**WORK TASK 1:** From the article on why kids are always hungry, list every effect it says a lack of hydration can have on children.
**WORK TASK 2:**
Decide whether each statement agrees with the article on why kids are always hungry, answering yes or no and quoting the deciding words.
(a) The cited study on children's water intake appeared in The American Journal of Public Health in August 2015.
(b) The article suggests juice as a substitute when kids dislike plain water.
(c) The daughter's school lunch usually includes lentils.
**WORK TASK 3:**
Answer these questions using the article on why kids are always hungry.
(a) Which two healthy snack pairings does it name?
(b) At what time of day are kids most likely to be dehydrated?
(c) What share of children and teens don't drink enough water each day?

**EXCERPTED PASSAGE:**
My daughters love to eat and almost alway ask for seconds or something extra, like a piece of fruit after dinner.
Since obesity, high cholesterol, type-2 diabetes and heart disease all run on both sides of the family, and because I’m also an emotional eater, I often worry that they eat too much.
At the same time, I’m very careful about what I say to my kids about food and try not to make it an issue.
Most kids like to snack but if they’re not torching major calories on the field, you might be wondering why your kid is always hungry or asks for something to eat after he ate just an hour ago.
It’s always a good idea to check in with your kid’s pediatrician since an increase in appetite can be a sign of type-2 diabetes, digestive conditions and thyroid dysfunction, to name a few.
If everything is normal however, here are some possible reasons your kid is always hungry.
1. A lack of nutrient-dense foods
My daughter often complains that her school lunch—usually lentils, veggies and a piece of fruit—isn’t enough.
She wants more choices like the other kids have, but I try to explain that the foods they’re eating, things like white bread, “veggie” sticks and “fruit” gummies aren’t nutritious or filling.
Most of the kid-friendly foods like granola bars, pretzels, and fish-shaped crackers are made with refined carbohydrates that kids burn through quickly and don’t have the fiber and protein kids need to feel satiated.
At each meal, aim for whole foods: fruits and vegetables, whole grains, clean sources of protein and healthy fats.
Healthy snacks should be made up of both protein and fiber, like celery and hummus or an apple with almond butter.
2. Dehydration and thirst
According to an August 2015 study in The American Journal of Public Health, more than 50 percent of children and teens don’t drink enough water each day.
If kids aren’t hydrated, it can also affect their mood, brain function and athletic performance, and lead to headaches, dizziness and constipation.
Since being dehydrated can often be mistaken for hunger, it’s always a good idea to offer water before offering a snack.
Encourage your kids to drink water first thing in the morning too, when they’re most likely to be dehydrated, and sip throughout the day.
Drinking water before a meal can also prevent them from overeating or asking for something to eat.
Stick with water instead of juice which is high in empty calories and sugar, spikes blood sugar and may encourage cravings for other sugary fare.
If plain water is hard for your kids to swallow however, add sliced cucumbers or strawberries for some flavor.

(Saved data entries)

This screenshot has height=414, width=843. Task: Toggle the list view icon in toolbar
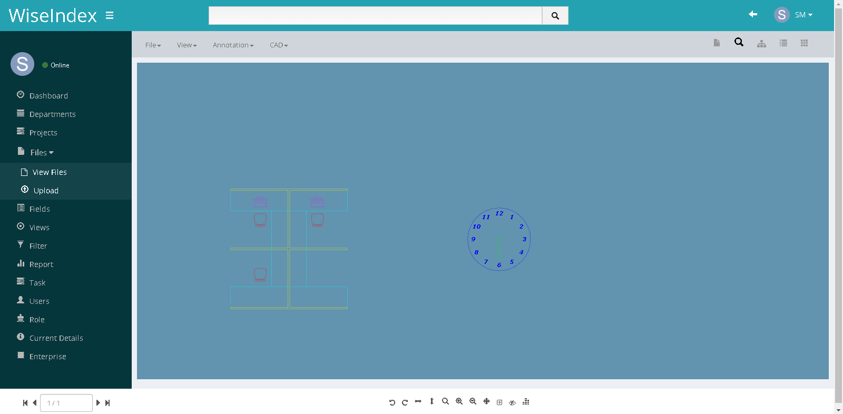pyautogui.click(x=783, y=43)
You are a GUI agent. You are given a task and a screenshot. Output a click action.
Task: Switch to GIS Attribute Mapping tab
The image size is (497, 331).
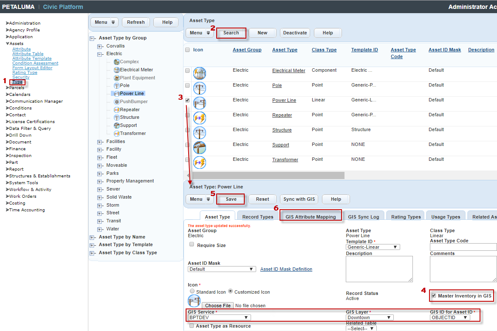[x=311, y=217]
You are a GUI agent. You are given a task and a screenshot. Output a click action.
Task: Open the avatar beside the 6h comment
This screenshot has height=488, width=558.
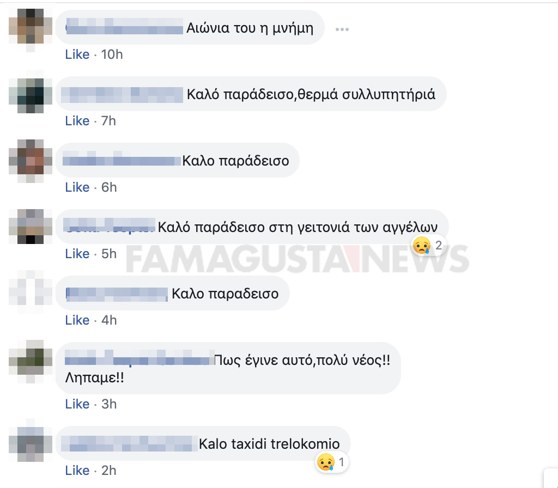point(31,160)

**RESPONSE AREA 1:** Mood, brain function, athletic performance, headaches, dizziness, constipation

**RESPONSE AREA 2:**
(a) Yes: "According to an August 2015 study in The American Journal of Public Health"
(b) No: "Stick with water instead of juice"
(c) Yes: "usually lentils, veggies and a piece of fruit"

**RESPONSE AREA 3:**
(a) Celery and hummus, and an apple with almond butter
(b) First thing in the morning
(c) More than 50 percent